***** Material provided
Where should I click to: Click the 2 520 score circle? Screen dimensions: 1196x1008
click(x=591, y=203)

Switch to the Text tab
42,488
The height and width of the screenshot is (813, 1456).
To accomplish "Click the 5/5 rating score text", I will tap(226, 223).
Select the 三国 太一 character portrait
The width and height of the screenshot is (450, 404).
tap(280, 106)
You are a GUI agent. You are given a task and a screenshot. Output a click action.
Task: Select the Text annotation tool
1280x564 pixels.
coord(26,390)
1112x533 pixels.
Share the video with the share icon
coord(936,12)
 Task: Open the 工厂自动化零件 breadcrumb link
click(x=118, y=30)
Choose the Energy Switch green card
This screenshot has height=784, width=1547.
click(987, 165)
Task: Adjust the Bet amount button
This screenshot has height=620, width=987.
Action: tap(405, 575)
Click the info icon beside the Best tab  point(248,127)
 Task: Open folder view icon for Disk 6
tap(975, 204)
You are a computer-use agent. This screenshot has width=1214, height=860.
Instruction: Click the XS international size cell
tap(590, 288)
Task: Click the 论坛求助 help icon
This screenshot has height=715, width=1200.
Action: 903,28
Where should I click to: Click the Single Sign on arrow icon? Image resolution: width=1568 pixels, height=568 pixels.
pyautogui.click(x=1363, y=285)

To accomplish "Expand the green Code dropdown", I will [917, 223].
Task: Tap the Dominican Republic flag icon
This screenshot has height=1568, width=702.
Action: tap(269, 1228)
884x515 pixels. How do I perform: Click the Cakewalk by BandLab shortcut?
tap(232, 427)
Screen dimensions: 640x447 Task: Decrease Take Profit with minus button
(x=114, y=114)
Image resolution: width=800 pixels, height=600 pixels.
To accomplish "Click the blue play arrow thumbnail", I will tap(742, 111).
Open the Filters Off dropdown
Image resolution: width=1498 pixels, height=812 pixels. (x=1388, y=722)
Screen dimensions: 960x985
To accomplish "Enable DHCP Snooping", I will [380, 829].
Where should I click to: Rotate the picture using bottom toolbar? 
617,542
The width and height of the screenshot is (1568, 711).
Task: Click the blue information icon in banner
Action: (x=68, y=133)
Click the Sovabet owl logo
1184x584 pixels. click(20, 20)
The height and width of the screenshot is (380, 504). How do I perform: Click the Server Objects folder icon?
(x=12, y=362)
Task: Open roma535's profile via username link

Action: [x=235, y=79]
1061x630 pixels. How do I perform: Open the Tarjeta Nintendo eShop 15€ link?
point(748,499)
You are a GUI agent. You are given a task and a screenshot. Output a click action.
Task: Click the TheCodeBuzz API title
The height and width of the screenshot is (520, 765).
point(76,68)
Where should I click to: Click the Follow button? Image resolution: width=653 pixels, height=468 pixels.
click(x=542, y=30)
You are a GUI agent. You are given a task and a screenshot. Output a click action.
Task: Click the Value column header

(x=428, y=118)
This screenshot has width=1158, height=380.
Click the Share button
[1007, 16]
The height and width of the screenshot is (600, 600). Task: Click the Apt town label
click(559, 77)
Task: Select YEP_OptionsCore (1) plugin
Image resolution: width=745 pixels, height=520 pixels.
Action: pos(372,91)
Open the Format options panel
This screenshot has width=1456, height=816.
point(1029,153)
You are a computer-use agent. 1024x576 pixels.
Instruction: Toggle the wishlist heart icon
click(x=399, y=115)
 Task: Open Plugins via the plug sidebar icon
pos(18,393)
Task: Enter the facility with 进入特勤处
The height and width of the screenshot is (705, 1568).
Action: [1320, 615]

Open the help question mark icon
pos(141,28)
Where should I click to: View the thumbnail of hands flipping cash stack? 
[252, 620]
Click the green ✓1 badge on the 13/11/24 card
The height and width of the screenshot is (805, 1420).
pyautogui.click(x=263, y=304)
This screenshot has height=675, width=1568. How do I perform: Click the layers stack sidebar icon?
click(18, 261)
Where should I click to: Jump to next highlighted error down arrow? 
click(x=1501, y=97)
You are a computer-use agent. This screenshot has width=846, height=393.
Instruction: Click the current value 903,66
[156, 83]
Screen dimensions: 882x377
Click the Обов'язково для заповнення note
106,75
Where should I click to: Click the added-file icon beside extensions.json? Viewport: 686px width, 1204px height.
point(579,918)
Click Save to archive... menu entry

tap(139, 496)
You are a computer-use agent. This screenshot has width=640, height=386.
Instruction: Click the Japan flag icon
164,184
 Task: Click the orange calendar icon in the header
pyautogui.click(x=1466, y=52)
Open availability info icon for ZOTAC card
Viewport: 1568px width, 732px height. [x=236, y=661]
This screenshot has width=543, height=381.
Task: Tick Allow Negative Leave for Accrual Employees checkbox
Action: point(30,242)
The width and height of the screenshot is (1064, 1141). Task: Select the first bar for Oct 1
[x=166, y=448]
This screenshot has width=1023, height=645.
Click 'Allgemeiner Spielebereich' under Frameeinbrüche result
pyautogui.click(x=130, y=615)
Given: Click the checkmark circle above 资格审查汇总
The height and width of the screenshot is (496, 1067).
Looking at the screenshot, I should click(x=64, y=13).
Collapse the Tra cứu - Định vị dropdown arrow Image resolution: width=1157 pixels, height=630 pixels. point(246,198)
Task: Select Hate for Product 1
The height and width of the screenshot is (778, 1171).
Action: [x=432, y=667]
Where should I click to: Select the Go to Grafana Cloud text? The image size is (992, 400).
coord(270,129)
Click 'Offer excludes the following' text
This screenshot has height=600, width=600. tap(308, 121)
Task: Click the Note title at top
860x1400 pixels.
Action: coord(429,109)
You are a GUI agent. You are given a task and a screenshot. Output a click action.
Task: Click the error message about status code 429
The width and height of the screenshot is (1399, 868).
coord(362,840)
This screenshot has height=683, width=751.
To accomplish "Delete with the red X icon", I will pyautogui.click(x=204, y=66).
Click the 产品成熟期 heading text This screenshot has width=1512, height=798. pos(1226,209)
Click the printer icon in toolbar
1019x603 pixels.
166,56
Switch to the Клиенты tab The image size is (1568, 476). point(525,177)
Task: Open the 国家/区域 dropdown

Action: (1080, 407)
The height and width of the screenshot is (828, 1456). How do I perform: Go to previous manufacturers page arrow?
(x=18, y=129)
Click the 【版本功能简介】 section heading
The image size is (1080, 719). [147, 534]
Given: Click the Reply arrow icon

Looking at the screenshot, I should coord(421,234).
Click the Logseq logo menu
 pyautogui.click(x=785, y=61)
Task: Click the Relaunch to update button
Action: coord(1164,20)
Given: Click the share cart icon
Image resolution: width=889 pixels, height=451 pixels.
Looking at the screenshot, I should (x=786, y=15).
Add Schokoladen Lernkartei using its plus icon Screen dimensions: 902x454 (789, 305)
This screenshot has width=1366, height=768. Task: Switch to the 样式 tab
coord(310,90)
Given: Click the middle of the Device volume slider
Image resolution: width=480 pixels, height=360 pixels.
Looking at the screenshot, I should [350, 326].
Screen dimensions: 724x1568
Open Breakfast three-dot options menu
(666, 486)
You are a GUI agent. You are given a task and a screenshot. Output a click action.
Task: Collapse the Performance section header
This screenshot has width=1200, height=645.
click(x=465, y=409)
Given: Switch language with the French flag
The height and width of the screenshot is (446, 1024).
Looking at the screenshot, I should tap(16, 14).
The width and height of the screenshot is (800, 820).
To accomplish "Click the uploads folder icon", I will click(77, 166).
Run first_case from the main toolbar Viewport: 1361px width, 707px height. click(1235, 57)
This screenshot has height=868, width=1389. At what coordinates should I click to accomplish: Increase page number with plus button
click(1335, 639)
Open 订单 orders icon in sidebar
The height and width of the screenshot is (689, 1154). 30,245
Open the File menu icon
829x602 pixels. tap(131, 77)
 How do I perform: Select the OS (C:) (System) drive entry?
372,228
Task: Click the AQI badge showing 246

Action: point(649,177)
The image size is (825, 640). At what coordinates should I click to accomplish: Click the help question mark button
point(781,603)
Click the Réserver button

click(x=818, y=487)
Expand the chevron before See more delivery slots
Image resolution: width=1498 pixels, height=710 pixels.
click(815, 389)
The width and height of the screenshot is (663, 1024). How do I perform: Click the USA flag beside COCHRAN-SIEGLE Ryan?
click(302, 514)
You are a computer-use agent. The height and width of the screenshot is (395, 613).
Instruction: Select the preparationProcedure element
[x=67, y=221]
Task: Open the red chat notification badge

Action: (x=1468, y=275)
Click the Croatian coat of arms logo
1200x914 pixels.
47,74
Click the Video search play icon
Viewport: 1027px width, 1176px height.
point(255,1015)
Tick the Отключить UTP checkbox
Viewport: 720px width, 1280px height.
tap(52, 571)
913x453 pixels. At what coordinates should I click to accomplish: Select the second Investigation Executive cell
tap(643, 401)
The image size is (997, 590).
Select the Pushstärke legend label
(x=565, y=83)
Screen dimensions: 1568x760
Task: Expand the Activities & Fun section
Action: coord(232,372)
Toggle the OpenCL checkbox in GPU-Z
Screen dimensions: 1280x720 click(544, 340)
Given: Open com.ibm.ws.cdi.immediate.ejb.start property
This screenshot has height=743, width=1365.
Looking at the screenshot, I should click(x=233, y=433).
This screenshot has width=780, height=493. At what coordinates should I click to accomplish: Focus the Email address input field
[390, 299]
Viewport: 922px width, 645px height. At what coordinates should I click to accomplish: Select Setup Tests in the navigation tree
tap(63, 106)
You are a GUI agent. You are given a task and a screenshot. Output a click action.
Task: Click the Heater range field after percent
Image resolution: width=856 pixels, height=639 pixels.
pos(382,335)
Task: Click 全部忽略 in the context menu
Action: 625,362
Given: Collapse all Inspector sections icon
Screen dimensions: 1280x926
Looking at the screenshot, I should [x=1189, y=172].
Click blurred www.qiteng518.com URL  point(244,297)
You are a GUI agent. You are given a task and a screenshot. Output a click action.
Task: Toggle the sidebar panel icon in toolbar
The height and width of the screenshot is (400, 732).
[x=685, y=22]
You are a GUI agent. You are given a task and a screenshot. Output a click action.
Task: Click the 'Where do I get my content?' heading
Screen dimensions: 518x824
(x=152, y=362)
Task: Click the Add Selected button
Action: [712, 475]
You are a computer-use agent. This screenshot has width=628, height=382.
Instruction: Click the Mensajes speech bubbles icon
**********
Find every line above that includes the word "title", then state how many there are and nothing more.

Answer space: 2